(Stored records)
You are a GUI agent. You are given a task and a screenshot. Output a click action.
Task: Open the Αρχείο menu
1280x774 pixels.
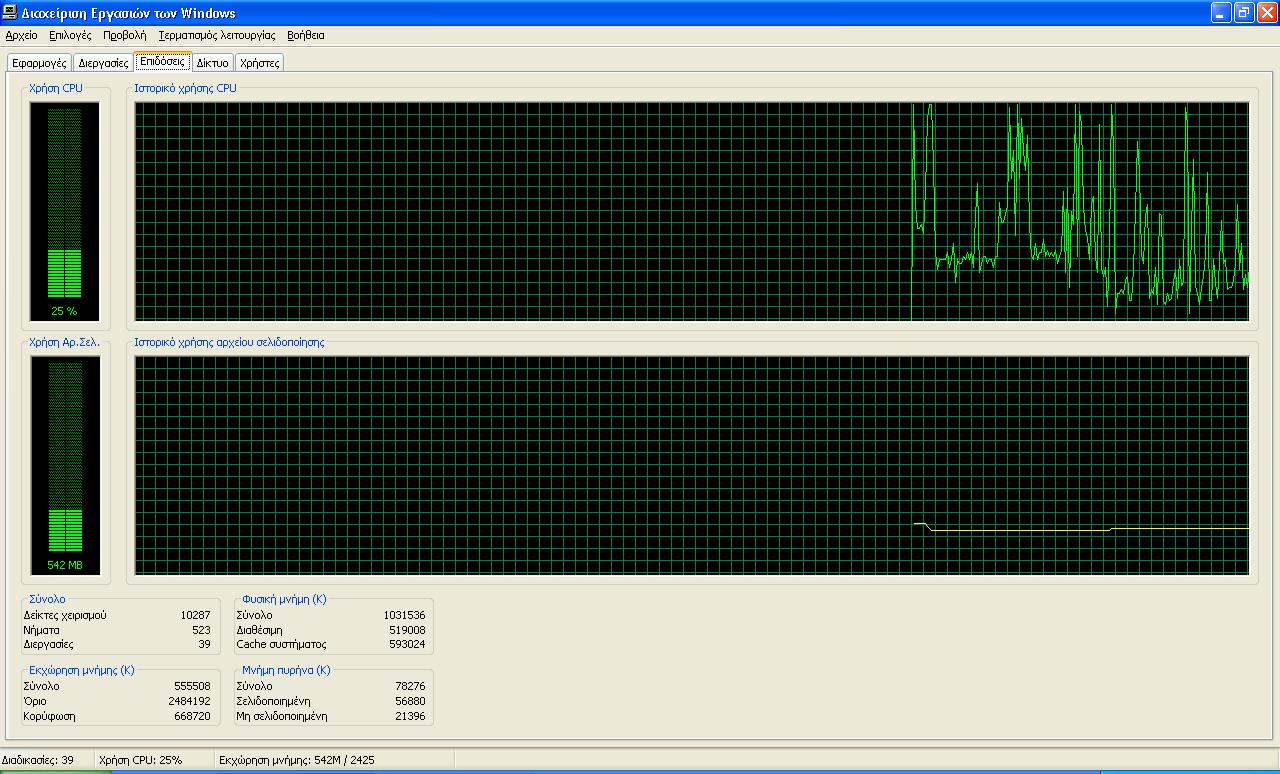[x=21, y=35]
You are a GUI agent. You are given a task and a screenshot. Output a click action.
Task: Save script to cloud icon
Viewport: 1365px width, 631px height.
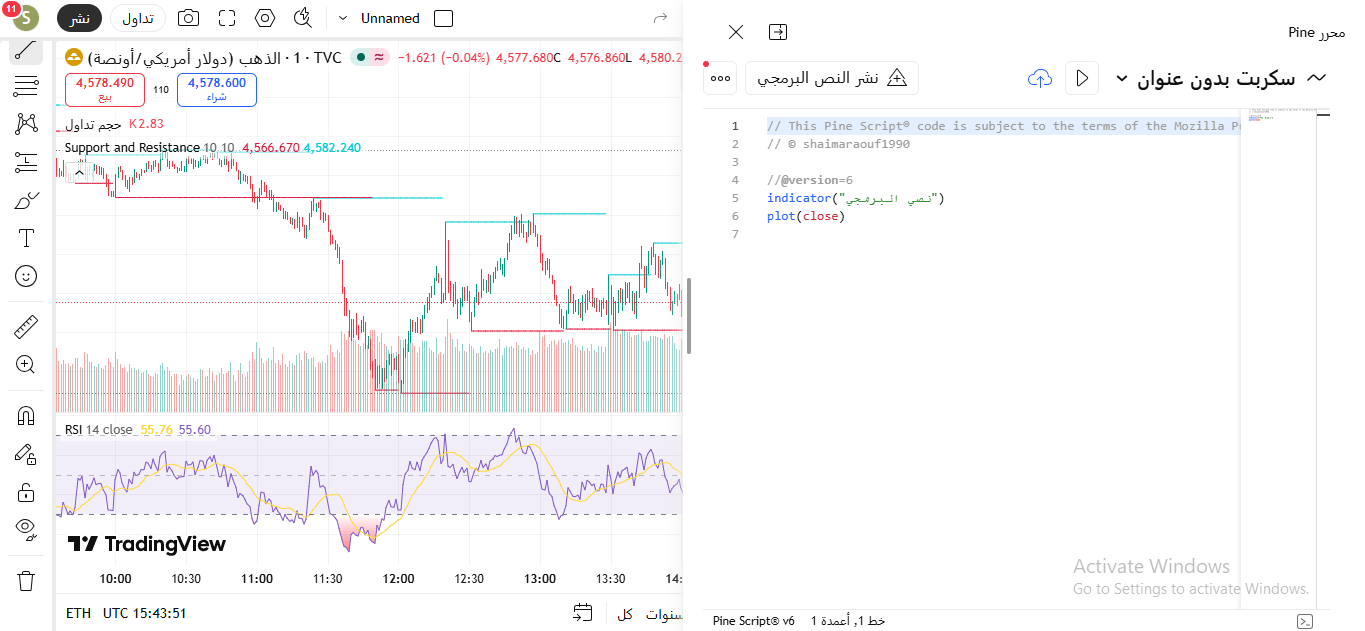[x=1040, y=78]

* Work instructions
Copy out all the data exactly, skipping the pictures.

* Answer section
You are a GUI agent. You are given a task and a screenshot. Output a click action.
Task: Open the Αρχείο menu
1280x774 pixels.
[x=21, y=35]
You are a GUI agent. You are given a task and a screenshot. Output a click action.
Task: Save script to cloud icon
Viewport: 1365px width, 631px height.
[x=1040, y=78]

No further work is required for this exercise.